E ainda temos que levar em consideração muito seriamente a pesca de arrasto, ilegal e danosa, de camarão, que passa de madrugada jogando engodo, sangue e restos de animais na água e passa dia seguinte arrastando para cada quilo de camarão, 9 quilos de outros animais, que mortos são jogados de volta às áquas de Boa Viagem. Meus amigos, se isto não atrai ainda mais tubarões, não sei o que o faria…

É razoável supor que a descarga de sangue e vísceras no rio Jaboatão, que flui para a praia em que foram registrados 47 ataques, constitui um potencial para atrair tubarões para a área, contribuindo para o agravamento do problema dos ataques.

O manual da FAO (Food and Agriculture Organization of the United Nations – Organização das Nações Unidas para Agricultura e Alimentação) sobre saúde animal em países em desenvolvimento estabelece uma relação direta entre o potencial de atração desse tipo de lixo e predadores em geral, indicando que quando descartado no oceano, esses dejetos podem aumentar a população de tubarões na área.
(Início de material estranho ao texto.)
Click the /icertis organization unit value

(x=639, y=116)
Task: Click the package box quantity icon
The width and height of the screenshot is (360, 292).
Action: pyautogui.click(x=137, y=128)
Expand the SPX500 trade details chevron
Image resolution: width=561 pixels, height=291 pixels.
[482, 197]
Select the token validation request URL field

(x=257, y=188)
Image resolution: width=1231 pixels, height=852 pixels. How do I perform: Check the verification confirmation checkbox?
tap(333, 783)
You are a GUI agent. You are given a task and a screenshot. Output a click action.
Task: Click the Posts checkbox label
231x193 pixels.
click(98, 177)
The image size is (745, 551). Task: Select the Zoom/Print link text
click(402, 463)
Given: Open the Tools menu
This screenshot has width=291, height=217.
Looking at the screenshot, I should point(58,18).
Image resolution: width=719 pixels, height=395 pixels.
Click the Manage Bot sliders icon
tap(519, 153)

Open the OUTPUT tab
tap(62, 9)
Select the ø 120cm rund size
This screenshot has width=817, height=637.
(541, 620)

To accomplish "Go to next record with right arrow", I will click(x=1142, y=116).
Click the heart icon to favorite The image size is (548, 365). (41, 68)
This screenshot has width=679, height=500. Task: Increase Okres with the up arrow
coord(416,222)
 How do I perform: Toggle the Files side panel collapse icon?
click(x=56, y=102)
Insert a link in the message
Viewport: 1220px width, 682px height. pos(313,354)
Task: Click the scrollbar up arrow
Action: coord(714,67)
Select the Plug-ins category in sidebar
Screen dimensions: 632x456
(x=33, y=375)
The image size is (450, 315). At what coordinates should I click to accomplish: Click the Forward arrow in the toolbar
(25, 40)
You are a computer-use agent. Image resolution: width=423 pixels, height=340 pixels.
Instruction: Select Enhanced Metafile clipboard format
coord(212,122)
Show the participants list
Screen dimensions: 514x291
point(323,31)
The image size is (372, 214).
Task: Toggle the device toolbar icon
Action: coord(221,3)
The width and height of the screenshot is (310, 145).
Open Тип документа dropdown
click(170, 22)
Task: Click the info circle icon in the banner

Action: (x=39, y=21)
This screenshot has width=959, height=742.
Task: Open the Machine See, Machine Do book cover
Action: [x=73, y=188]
Tal relação entre o descarte de um matadouro e um surto de ataques de tubarões foi relatado em, pelo menos, mais uma ocasião: na costa da Somália (Hazin et al., 2008).

Posso não portar um canudo formal com selo de uma instituição de ensino superior, mas consigo ver claramente por trás dos meus olhos cansados com mais de 30 anos de mar, sol e sal, que podemos afirmar sim, podemos AFIRMAR que este é um dos macro fatores para os ataques concentrados. Não o único e exclusivo, mas um dos maiores, com certeza.

Por fim, nunca provoque um tubarão, por menor que ele seja. Não cutuque com objetos (ou mãos), não o utilize como transporte, não puxe sua nadadeira caudal. Mesmo um tubarão pequeno pode causar ferimentos sérios a um humano. (Baldridge, 1974).

Referências Bibliográficas:

Baldridge, H.D. 1974. Shark Attack: A Program of Data Reduction and Analysis. Contributions from the Mote Marine Laboratory Volume 1, Number 2. Alle Press, Inc. Sarasota, Estados Unidos.

Bres, M. 1993. The behaviour of sharks. Reviews in Fish Biology and Fisheries, 3, 133-159

Hazin, F.H.V., Burgess, G.H. & Carvalho, F.C. 2008. A Shark attack outbreak off Recife, Pernambuco, Brazil: 1992–2006. Bulletin of Marine Science, 82(2): 199–212.

Neff, C. & Hueter, R. 2013. Science, policy, and the public discourse of shark “attack”: a proposal for reclassifying
human–shark interactions. Journal of Environmental Studies and Sciences.